Tasks and exercises:
1/ In the essay on Dante's and Tennyson's Ulysses, in which circle of hell does Dante place Ulysses?
2/ From the essay on Dante's and Tennyson's Ulysses, extract the passage starting with "In Tennyson’s poem, by" and going on through "when I move.".

Passage shown:
********
One value of reading truly great works of literature, works that have stood the test of time for decades or even centuries, is the opportunity such reading affords for exploring the tradition that has since built up around them. Any such truly great work—the Iliad, the Aeneid, Paradise Lost, Shakespeare’s Hamlet—will have accrued innumerable allusions over the years to their characters, plot, imagery, and key passages. One way, in fact, to open students up to these great works is to explore the depth of this allusive power.
For instance, a teacher might complement the reading of Dante’s Inferno with Tennyson’s poem “Ulysses.” Dante places the ancient hero Ulysses into the eighth circle of hell. A fraudulent counselor of war, deception, and exploration beyond the bounds of God’s law, Ulysses suffers eternal encasement in flame. But Tennyson’s poem, great in its own right, calls Dante’s judgment into question. The tension between these two poems—one epic, one lyrical—gets at the very question of the meaning of life. Dante sees life as a communitarian and Tennyson as an individualist. Each has his Ulysses suffer regret, but for opposite reasons. Wrapped in tongues of flames, Dante’s Ulysses regrets voyaging to the edge of the world instead of returning home. Tennyson’s Ulysses picks up the story where Dante left off, but years later. Now, an aged Ulysses regrets having returned home and is about to set off again for one final, glorious adventure.
In hell, Dante’s Ulysses has come to see the wisdom of loyalty, which he opposes to the “lust to experience” that in life had dominated him:
Not fondness for my son, nor reverence
For my aged father, nor Penelope’s claim
To the joys of love, could drive out of my mind
The lust to experience the far-flung world
And the failings and felicities of mankind.
Inferno, XXIV. 89-93
Son, father, wife. Future, past, present. These are the ties that, in Dante’s imagination, should bind Ulysses to home. Or as the American philosopher of loyalty, Josiah Royce, puts it, “Unless you can find some sort of loyalty, you cannot find unity and peace in your active living.”
In Tennyson’s poem, by contrast, Ulysses’s wife and son appear more as problems and solutions than as his world entire. His father is not even mentioned. Relationships are instrumental to the greater purpose of self-expression. This Ulysses is our man, a hero more palatable to American individualism:
I am a part of all that I have met;
Yet all experience is an arch wherethro’
Gleams that untravell’d world whose margin fades
For even and forever when I move.
Tennyson’s retelling attempts to stir us to join in the spirit of Ulysses, to undertake a glorious adventure one last time in defiance of retirement and death.
Students might take this point-counterpoint in one of two ways. Some, while admiring Tennyson’s heroic reputation, might find that Dante’s overarching moral framework still stands. Other students might conclude that Tennyson, not Dante, speaks more powerfully to them. But one way or the other, Ulysses has been saved from what might have been a perfunctory treatment within Dante’s roughly Aristotelian moral framework. Instead, he has become a riddle, forcing students to puzzle over what kind of hero we want and what kind of meaning of life we believe in. Knowing him as he appears in Tennyson’s heroic, individualistic vision forces them to think more deeply about ‘sins’ like wanderlust, idle curiosity, hubris, faithlessness, and faulty leadership. Their own reading of Ulysses in Dante has been enhanced by Tennyson’s reading.
********
(Some data)
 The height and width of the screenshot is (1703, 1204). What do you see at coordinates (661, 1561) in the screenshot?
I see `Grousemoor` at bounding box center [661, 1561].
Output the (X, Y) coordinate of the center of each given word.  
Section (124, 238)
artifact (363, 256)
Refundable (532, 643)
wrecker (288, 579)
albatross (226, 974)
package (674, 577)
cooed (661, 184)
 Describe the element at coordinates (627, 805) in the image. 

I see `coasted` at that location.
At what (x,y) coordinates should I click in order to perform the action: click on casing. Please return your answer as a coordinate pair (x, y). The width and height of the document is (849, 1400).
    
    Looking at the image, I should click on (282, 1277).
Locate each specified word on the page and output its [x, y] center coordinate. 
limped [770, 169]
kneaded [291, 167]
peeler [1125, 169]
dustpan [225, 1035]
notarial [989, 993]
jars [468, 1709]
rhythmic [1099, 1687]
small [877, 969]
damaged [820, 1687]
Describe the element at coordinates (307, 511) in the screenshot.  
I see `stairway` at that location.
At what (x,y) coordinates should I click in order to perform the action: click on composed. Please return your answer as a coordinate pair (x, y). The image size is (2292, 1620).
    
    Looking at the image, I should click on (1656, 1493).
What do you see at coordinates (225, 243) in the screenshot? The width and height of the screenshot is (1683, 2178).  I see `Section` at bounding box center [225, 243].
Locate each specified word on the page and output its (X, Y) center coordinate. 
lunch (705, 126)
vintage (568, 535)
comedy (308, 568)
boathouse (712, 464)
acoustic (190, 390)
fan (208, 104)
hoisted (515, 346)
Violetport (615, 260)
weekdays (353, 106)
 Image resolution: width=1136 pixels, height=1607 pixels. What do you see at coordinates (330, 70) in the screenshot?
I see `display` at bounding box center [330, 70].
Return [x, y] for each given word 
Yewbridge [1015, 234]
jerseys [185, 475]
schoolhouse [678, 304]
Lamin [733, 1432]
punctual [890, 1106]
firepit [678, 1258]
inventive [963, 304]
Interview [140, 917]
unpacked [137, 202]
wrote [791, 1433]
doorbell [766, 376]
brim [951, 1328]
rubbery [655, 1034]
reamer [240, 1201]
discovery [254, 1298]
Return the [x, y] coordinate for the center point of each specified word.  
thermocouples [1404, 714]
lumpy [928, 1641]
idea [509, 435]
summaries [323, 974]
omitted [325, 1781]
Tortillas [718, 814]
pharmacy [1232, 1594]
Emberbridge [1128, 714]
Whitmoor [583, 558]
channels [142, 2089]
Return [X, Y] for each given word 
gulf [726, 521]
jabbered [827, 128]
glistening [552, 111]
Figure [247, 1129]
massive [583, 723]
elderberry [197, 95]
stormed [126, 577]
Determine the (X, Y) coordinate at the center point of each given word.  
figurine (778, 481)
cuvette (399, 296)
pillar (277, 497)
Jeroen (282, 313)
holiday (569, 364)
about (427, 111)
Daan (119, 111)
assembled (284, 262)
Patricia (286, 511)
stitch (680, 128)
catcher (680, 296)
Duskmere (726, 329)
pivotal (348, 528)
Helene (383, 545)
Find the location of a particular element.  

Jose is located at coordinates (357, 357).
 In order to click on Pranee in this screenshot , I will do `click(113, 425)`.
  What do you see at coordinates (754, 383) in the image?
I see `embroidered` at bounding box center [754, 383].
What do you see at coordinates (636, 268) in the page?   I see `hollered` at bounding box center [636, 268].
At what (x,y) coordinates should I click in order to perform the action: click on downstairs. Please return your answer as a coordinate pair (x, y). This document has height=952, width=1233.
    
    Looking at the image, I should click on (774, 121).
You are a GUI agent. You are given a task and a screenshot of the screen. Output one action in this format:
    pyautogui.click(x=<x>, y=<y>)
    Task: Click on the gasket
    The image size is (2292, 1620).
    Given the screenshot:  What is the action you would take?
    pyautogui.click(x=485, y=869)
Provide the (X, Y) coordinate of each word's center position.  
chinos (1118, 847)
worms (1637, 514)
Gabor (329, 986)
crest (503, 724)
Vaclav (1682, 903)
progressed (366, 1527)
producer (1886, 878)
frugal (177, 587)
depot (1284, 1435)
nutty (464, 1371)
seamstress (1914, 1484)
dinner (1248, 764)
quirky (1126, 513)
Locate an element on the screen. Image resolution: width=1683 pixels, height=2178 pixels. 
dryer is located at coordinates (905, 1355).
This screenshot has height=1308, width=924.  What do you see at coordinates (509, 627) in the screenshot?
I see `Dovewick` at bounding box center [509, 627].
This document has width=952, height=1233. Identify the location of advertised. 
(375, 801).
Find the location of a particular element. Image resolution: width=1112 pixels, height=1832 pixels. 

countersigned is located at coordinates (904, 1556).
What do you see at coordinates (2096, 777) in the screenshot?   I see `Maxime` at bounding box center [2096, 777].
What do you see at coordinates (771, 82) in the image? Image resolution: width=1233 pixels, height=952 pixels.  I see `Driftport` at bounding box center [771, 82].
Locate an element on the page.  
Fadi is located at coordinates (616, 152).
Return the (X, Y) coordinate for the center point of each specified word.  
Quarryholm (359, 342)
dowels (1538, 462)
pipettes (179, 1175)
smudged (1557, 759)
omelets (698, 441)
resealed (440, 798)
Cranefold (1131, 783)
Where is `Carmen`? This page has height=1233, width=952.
********
Exercise solutions:
1/ The eighth circle.

2/
In Tennyson’s poem, by contrast, Ulysses’s wife and son appear more as problems and solutions than as his world entire. His father is not even mentioned. Relationships are instrumental to the greater purpose of self-expression. This Ulysses is our man, a hero more palatable to American individualism:
I am a part of all that I have met;
Yet all experience is an arch wherethro’
Gleams that untravell’d world whose margin fades
For even and forever when I move.